Historical fiction writers are obsessed. They research and research, and they get grumpy when told to stop, or when the clock strikes bedtime. After sufficient research, odds are excellent that the writer can slice history in new ways, like a good historian.

This happened to me by accident. I wanted to write sometime around 1930 because I had romantic notions of grand adventures set in a world less tame than ours. Then came characters, who I wanted colorful and varied. I settled on a female pilot as the protagonist. Only then did I begin wondering about other female pilots in history, but at the time Amelia Earhart was the only one I could name.

Ah, what a journey of inspiration I unwittingly embarked upon! I started with military pilots. I found that women did not fly combat missions in WWI. In WWII, only the Soviets had a squadron of female flyers, the 586th Fighter Regiment, often called the night witches. Lilya Litvyak and Raya Belyaeva flew many combat missions with the 586th.

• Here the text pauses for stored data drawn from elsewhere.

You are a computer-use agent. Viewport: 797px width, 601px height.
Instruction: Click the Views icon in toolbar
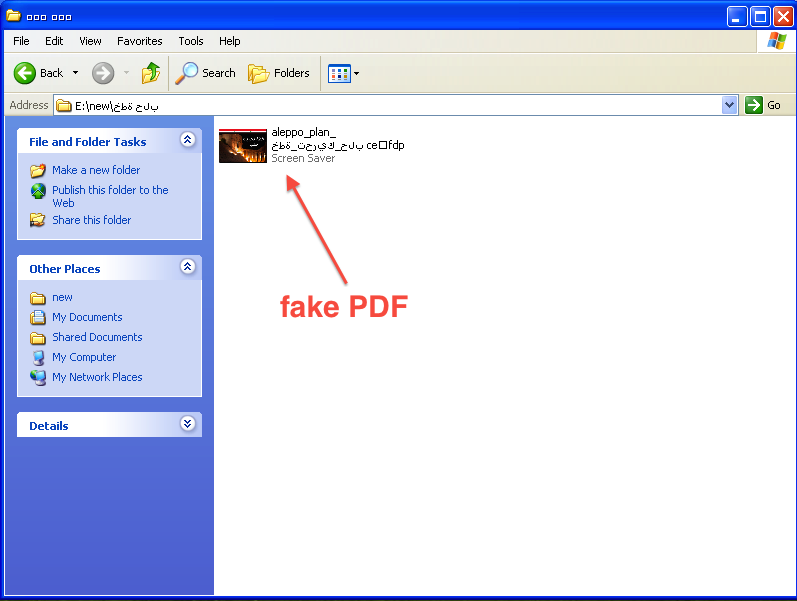click(339, 73)
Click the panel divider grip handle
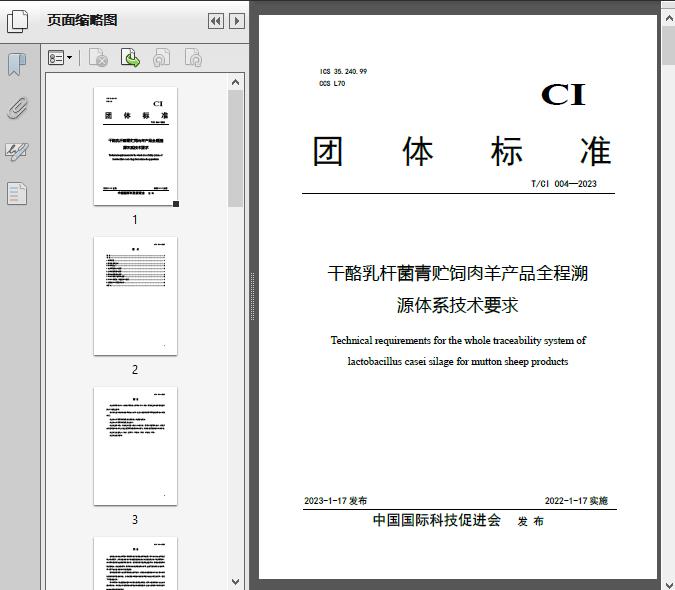Viewport: 675px width, 590px height. 251,296
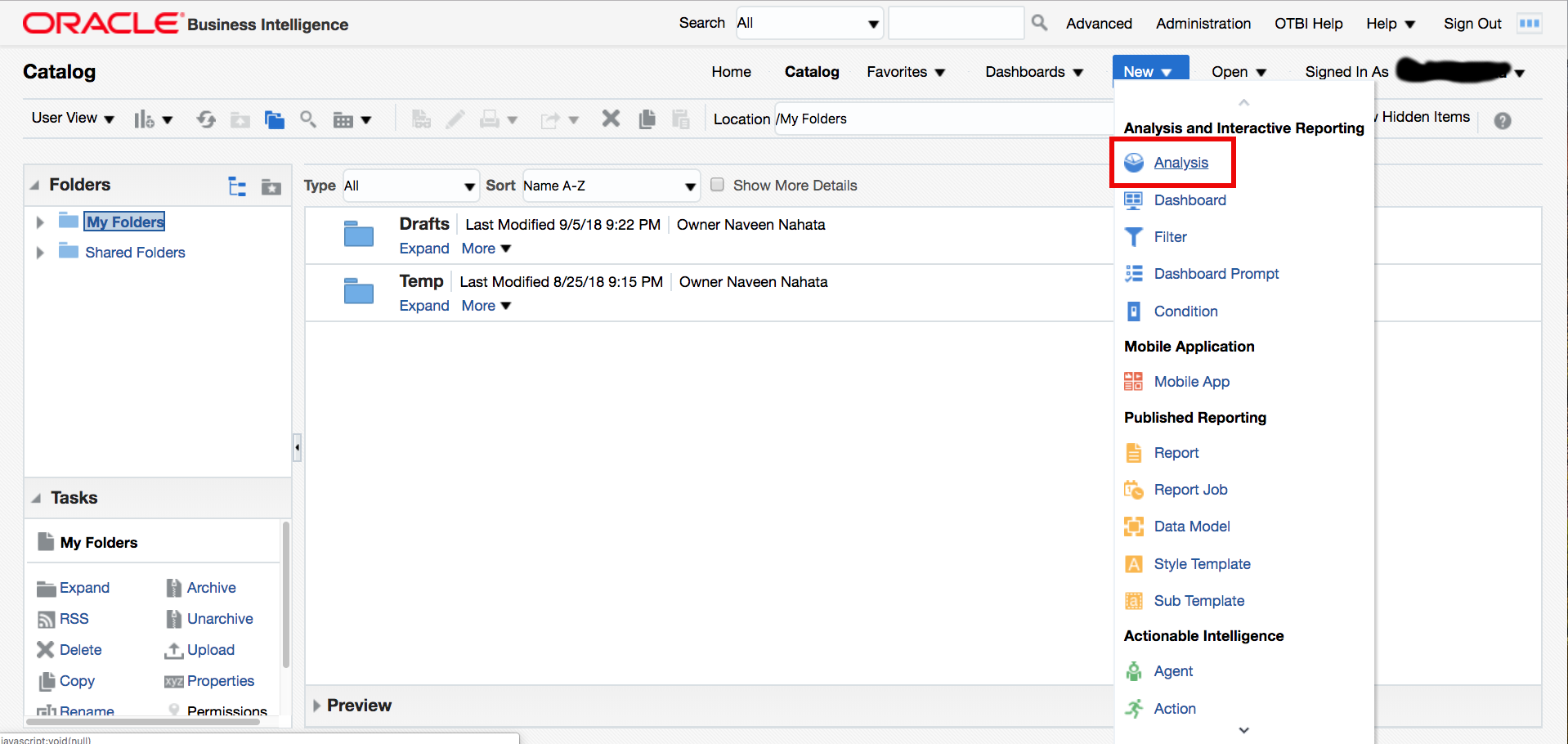The width and height of the screenshot is (1568, 744).
Task: Click the magnifier Search icon in catalog toolbar
Action: (308, 119)
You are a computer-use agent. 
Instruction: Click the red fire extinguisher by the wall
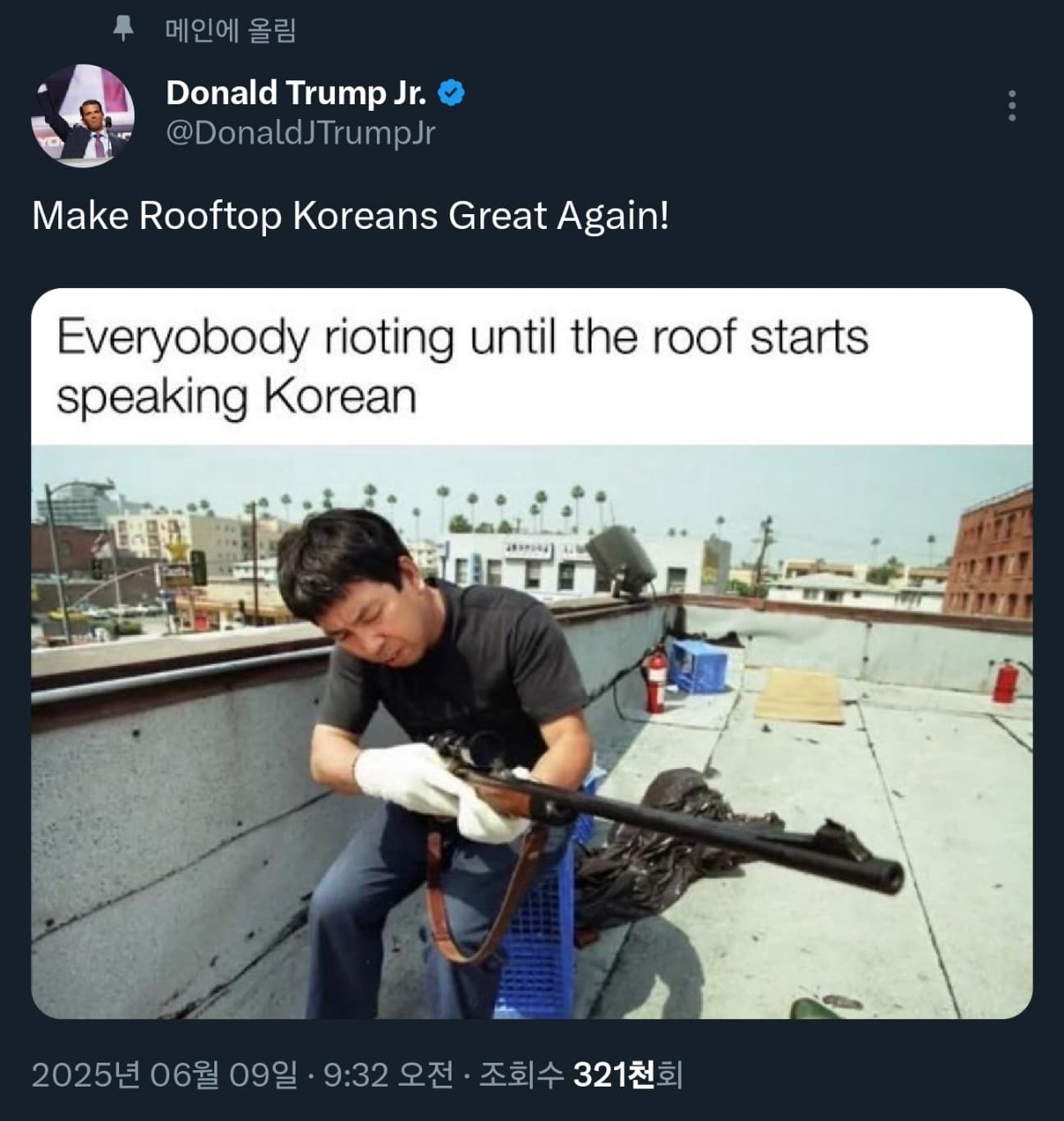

litvyakLiliya Vladimirovna Litvyak

Female pilots in Britain and America flew support during WWII. This was often nearly as dangerous as flying combat. In America, the Women’s Auxiliary Ferrying Squadron, or in Britain, the Air Transport Auxiliary ferried people, equipment, and quite often repaired or new aircraft from place to place. Cornelia Fort was a flight instructor in Pearl Harbor on the day the Japanese attacked in 1941. She almost had a head-on collision with an incoming Japanese Zero (in her unarmed civilian Interstate Cadet) but took the controls from her student and managed a miss. After an emergency landing, the same Zero strafed instructor and student, but they escaped again. Cornelia soon joined the WAFS and was accidentally killed in 1943 while ferrying a BT-13.

cornelia-fortCornelia Fort

Between World Wars, we had Lindbergh’s flight across the Atlantic and Howard Hughes’s world-circumnavigation flights. We had Amelia Earhart, Beryl Markham, Ruth Nichols, Amy Johnson, Jean Batten, and many others as female exemplars of danger-defying bravery.

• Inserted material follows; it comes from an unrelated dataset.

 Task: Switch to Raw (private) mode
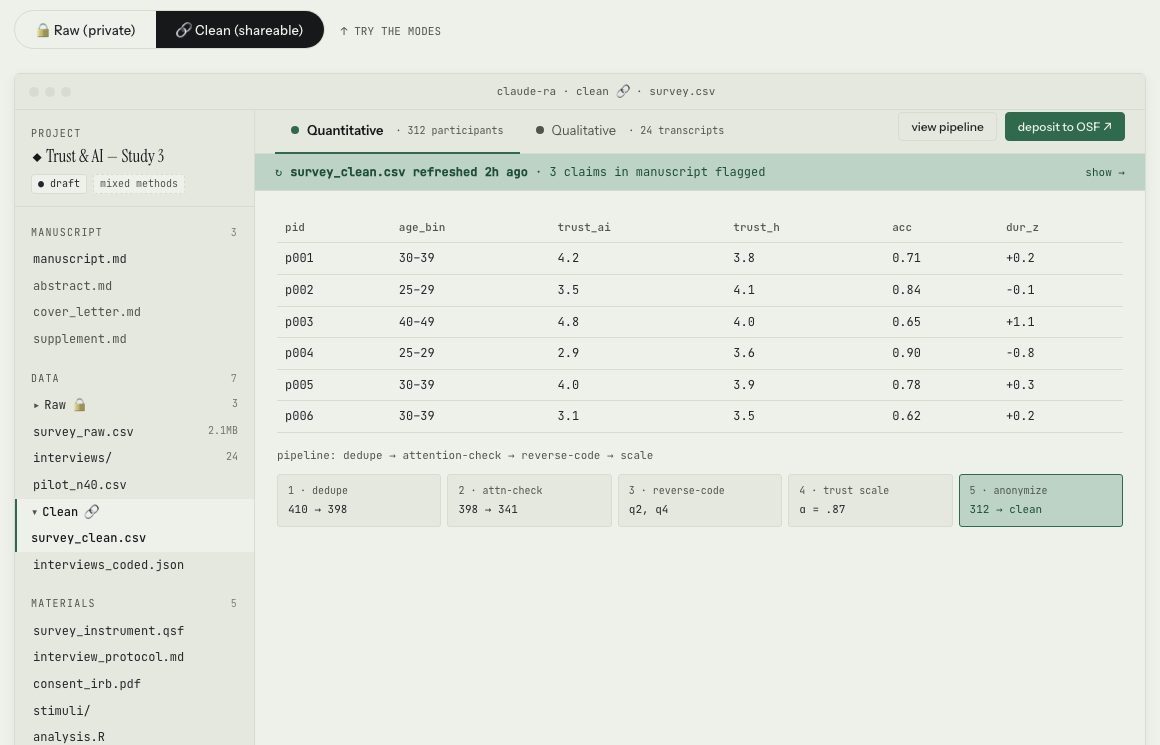85,30
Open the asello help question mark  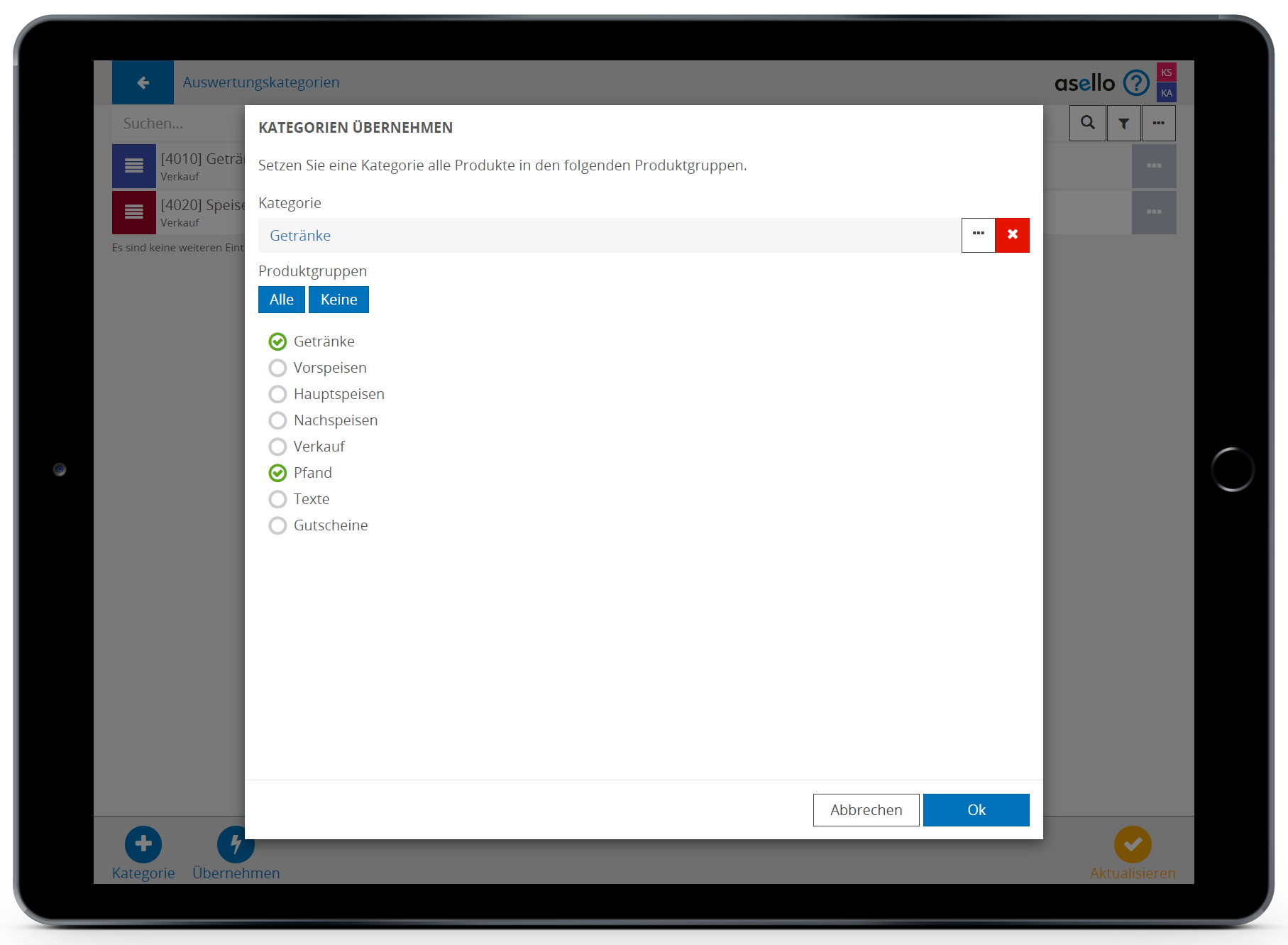[1136, 83]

But Bessie Coleman impresses me most for her love of flying, and her determination in following her dream. She flew, but she also fought the forces of racial discrimination and poverty to become the first African American and also Native American woman to obtain a civil pilot’s license. Born in 1982 to sharecropper parents, she made her in the world until shortly after WWI her dream to fly ignited. Working several jobs, she finally made enough money to attend the only flight school (in France) that would accept women.  In 1921, she began her five-year barnstorming career, becoming enormously popular.

bessie_colemanBessie Coleman

Airplanes at the start of World War I were used for observation only.  Fairly early on, though, some unknown pilot decided to toss a grenade at a passing enemy plane, and soon pilots were taking revolvers, grenades, and rifles aloft to do (mostly ineffectual) battle. In 1915,  British pilot Vessy Holt fired his revolver at a passing German observation plane and forced it to land in Allied territory; the first aerial battle with a winner and a loser.

The same year, French pilot Roland Garros mounted a machine gun on his plane. In order to keep his propeller undisintegrated, he wrapped metal strips around it. Bullets from the machine gun would ricochet from the metal bands, sometimes in distinctly unintended directions! But most bullets would get through, and Garros quickly shot down five German planes. The French began calling him “the ace of all pilots,” and it soon became tradition to attach the name “ace” to all pilots that shot down five enemies.

And that is the origin of the word “ace,” surely a story worth knowing. Especially for me, since my main character is a female pilot named Cecilia “Ace” Carroway.